I am a writer and editor, a teacher, a trainer, a facilitator, a consultant, an adviser… I am often asked to speak either on issues connected with dementia , or on the history of Rock Against Racism (RAR) and the connection between punk, feminism and anti-racism.
Dementia and punk – what a strange combination!
Maybe not so strange after all. Most people who were punks circa 1976 are now in their 50s and 60s, and many of us will have come into contact with dementia one way or another. Some will have cared for a parent or other relative with dementia, and some erstwhile punks may now have dementia themselves.
In my own case punk and RAR were formative experiences in my youth; and being drawn into the dementia world as a result of my mother’s illness was transformative for me in my middle years. That explains the biographical link.
Thematically, I can see a connection: for me, it’s all about debunking stereotypes, challenging the status quo and standing up for human rights.
Imaginatively: one of the things I most enjoyed about punk was the use of collage and the way apparently incongruous thoughts, images and clothing were juxtaposed. Similarly, people with dementia sometimes use language or imagery in an unconventional way, making unexpected connections which can help us see the world in a new way. (This is well expressed in John Killick’s book Poetry and Dementia: A Practical Guide.)
People with dementia who contributed to my book People with Dementia Speak Out sometimes talk about the liberating effect of ‘having nothing left to lose’ and how this frees them to express themselves – socially, politically, creatively – in ways they didn’t feel able to do when they were living a ‘normal’ life. This will ring a bell with a lot of people who identified with punk.
Here’s a bit of background information about me:
I taught for many years in adult and further education, and later worked for a long time at Amnesty International UK.
While I was teaching at Hackney College, employed by the Inner London Education Authority (ILEA), I co-wrote and co-edited (with Irene Schwab and Roxy Harris) Language and Power, a radical and influential book of language awareness learning materials for the multi-ethnic classroom. This book, published by Harcourt Brace Jovanovich in 1990, was developed within ILEA’s Afro-Caribbean Language and Literacy Project and was completed at the very moment that ILEA was abolished by the Thatcher government.
More recently I have worked in a variety of organisations in the voluntary sector, supporting family carers and patients trying to navigate their way through the labyrinth of the health and social care system.
Here are some booklets I wrote to support family carers when the person they are caring for is in hospital and is nearing the end of their life. (Sadly, no longer available.)

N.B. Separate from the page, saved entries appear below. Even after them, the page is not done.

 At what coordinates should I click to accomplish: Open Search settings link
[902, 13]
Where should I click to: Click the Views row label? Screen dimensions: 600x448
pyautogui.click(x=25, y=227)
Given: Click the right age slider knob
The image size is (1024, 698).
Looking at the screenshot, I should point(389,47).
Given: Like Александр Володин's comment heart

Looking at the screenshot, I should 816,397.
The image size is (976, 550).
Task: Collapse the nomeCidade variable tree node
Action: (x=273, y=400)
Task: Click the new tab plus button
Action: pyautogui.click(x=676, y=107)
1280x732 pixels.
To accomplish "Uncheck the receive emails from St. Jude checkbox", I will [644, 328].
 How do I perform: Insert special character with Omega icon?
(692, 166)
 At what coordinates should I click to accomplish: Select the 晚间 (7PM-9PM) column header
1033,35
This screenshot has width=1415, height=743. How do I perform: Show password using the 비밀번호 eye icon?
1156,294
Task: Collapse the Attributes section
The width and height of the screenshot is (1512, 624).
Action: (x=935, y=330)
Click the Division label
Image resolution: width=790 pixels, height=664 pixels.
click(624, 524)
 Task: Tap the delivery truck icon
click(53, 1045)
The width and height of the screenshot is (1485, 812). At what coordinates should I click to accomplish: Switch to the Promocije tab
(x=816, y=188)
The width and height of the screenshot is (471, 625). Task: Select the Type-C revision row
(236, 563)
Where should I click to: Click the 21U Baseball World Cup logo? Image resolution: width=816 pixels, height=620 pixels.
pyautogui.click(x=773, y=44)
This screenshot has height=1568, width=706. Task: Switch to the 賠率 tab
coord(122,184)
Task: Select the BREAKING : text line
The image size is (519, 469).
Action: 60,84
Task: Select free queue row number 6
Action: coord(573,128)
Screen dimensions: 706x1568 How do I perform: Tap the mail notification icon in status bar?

I have extensive experience working with family carers, patients and health professionals, and with volunteers who are keen to help improve health and care services. I have supported patients and family carers in one to one and group settings, and have devised and delivered a variety of courses and workshops – for example, for family carers of people with dementia and for bereaved carers. I regularly give presentations, facilitate workshops and chair sessions at the annual UK Dementia Congress. Recently I have taken part in initiatives by the Alzheimer’s Society and Dementia Action Alliance to identify the needs of LGBT+ people affected by dementia and pilot new forms of support. I now facilitate the Rainbow Memory Cafe at Opening Doors London, a support group for LGBT+ people living with dementia, caring for someone with dementia, or worried about their memory.
As illustrated elsewhere on this website, my early writings were mainly published in radical magazines such as Temporary Hoarding and Spare Rib, and some articles, autobiographical pieces and short stories have been included in collections published by Virago, The Women’s Press, Sheba Feminist Publishers, Bell and Hyman, Prism Press, Ink Links and Penguin.
These days, my reviews and articles are more likely to appear in the Journal of Dementia Care . For example, here is an article about David Clegg's wonderful book Tell Mrs Mill her husband is still dead.
When I’m not pogoing or interviewing people with dementia…
… I sing with the Crouch End Festival Chorus, a large North London choir with a reputation for tackling a very wide range of music – from Thomas Tallis to Ray Davies. We often sing at the Proms and have made several recordings for Radio 3 and Classic fm. Our English language recording of Bach’s St John Passion has received great critical acclaim.
We also do a lot of recording work for films and TV series, and can be heard on the soundtrack to many an episode of Doctor Who. The photo shows the Crouch End Festival Chorus with our conductor David Temple and distinguished soloists at the Royal Festival Hall in July 2018.